Deux lycéens de 17 ans tués en pleine rue à coups de ciseaux et de tournevis. Ces drames récents, sur fond de rivalités entre bandes de jeunes ont jeté une lumière crue sur la violence à Mayotte. Le 101e département français, soumis à une forte pression migratoire, et dont la moitié de la population a moins de 18 ans, est aussi et surtout le plus pauvre de France. Pour Abdallah Hassani, sénateur de Mayotte, l’île de l’océan Indien paye au prix fort l’abandon de ses jeunes, souvent livrés à eux même. Abdallah Hasani, sénateur de Mayotte, interrogé par Aurélien Février, pour Mayotte la 1ère.

Frontières "gruyère" en Guyane

Malgré l’interdiction de se déplacer en raison de la pandémie de Covid-19, la Guyane peine à bloquer ses frontières. À l’extrême ouest du territoire, Le fleuve Maroni sépare la France du Surinam. Mais passer en pirogue de Saint-Laurent-du-Maroni à Albina, c’est un peu comme traverser la rue. Une habitude que la police a bien du mal à freiner. Reportage, Vanessa Etienne et Gaël Ho-A-Sim, Guyane la 1ère. 

L'usine sucrière de Marie-Galante sans chaudière, en pleine récolte de canne à sucre

En Guadeloupe, à peine la saison de récolte de cannes à sucre ouverte que l’usine sucrière de Marie-Galante a cessé de fonctionner. La chaudière a rendu l’âme. Conséquence : 70 tonnes de cannes en souffrance, et une perte de 6 millions d’euros pour les planteurs de l’île. Une partie de leur production pourrait toutefois être acheminée et broyée à la sucrerie de Gardel, l’autre usine de l’archipel.  

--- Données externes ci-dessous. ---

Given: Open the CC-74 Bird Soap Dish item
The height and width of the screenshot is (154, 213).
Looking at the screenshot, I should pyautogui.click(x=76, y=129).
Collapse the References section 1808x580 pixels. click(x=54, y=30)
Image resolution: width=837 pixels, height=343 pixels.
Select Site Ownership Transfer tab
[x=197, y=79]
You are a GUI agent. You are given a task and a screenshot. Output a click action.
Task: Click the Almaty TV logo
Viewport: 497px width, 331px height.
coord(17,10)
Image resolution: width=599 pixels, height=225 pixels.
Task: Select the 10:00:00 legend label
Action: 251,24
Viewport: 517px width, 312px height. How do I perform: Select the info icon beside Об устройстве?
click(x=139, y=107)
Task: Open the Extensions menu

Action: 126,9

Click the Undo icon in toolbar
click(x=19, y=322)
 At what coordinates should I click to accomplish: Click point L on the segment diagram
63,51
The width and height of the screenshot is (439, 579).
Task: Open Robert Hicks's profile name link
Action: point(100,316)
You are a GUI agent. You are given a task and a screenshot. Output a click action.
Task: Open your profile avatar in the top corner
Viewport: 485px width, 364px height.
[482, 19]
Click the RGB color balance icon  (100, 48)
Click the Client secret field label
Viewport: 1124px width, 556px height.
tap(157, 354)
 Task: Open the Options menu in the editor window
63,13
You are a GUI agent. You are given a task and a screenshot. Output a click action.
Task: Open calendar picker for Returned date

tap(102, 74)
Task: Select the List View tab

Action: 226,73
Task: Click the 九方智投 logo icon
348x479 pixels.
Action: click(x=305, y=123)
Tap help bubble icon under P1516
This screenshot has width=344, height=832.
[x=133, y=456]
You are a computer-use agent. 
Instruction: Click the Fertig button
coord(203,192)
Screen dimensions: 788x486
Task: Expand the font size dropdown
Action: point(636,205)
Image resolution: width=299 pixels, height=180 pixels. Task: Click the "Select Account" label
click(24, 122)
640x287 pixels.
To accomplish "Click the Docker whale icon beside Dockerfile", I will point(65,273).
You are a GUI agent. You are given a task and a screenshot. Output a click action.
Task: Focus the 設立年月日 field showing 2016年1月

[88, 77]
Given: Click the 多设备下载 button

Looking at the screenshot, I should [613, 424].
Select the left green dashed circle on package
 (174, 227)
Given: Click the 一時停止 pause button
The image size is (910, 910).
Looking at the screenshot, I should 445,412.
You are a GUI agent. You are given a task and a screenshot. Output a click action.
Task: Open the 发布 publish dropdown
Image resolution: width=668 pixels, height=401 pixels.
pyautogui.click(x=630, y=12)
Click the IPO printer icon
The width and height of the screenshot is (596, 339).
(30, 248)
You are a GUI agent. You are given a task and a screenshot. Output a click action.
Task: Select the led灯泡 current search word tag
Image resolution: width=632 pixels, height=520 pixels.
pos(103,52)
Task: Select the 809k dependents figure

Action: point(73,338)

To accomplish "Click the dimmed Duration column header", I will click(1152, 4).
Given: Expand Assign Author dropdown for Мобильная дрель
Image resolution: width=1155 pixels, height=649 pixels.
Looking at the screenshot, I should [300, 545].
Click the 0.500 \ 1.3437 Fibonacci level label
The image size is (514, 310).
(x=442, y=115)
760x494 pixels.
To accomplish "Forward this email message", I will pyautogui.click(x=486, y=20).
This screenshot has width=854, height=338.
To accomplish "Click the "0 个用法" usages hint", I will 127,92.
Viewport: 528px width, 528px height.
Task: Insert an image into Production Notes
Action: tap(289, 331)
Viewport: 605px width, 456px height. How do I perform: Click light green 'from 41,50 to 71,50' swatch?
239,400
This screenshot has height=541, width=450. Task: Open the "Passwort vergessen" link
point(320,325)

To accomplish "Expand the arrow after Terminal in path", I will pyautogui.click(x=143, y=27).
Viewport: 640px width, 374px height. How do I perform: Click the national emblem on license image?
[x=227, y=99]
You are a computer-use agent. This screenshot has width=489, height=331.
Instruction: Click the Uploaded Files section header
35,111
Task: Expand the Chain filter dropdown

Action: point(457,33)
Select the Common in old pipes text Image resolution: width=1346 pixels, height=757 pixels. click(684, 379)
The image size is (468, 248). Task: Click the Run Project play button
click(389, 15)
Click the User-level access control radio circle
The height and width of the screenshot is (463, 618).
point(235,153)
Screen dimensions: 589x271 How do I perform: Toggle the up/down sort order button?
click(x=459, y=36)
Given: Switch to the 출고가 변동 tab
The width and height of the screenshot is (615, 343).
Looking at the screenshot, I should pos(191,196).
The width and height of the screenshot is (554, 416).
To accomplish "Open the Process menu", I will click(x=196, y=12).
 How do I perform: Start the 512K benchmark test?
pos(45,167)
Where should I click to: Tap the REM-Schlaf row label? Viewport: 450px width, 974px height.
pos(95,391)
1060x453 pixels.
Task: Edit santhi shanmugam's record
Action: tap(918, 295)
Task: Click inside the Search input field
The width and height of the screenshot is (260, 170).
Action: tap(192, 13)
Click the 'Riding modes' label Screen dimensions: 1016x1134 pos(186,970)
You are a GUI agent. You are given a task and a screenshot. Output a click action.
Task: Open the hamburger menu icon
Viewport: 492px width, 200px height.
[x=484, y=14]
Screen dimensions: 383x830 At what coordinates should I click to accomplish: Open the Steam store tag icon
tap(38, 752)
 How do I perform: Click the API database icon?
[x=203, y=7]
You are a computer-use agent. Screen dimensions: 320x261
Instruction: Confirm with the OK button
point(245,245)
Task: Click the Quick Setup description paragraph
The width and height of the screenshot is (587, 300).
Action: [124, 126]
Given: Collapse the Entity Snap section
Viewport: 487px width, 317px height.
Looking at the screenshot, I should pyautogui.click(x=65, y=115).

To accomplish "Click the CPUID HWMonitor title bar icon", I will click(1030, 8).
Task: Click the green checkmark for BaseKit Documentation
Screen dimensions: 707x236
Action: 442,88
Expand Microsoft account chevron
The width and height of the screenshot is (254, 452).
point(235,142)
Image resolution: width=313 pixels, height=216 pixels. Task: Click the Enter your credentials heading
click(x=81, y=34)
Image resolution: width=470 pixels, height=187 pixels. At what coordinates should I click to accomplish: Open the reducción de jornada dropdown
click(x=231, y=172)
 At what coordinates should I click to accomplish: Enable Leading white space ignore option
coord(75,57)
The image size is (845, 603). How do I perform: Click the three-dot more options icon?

Polynésie française, progression des fourmis de feu

Lentement mais sûrement, elles continuent leur progression dans le monde. Les fourmis de feu, aussi appelées fourmis électriques sont désormais à Tahiti. Et leurs noms ne laissent planer aucun doute sur leurs capacités de nuisance. Reportage Titaua Doom, Polynésie la 1ère. À noter que les fourmis de feu sont aussi les prédateurs naturels de la pyrale qui s’attaque à la canne à sucre.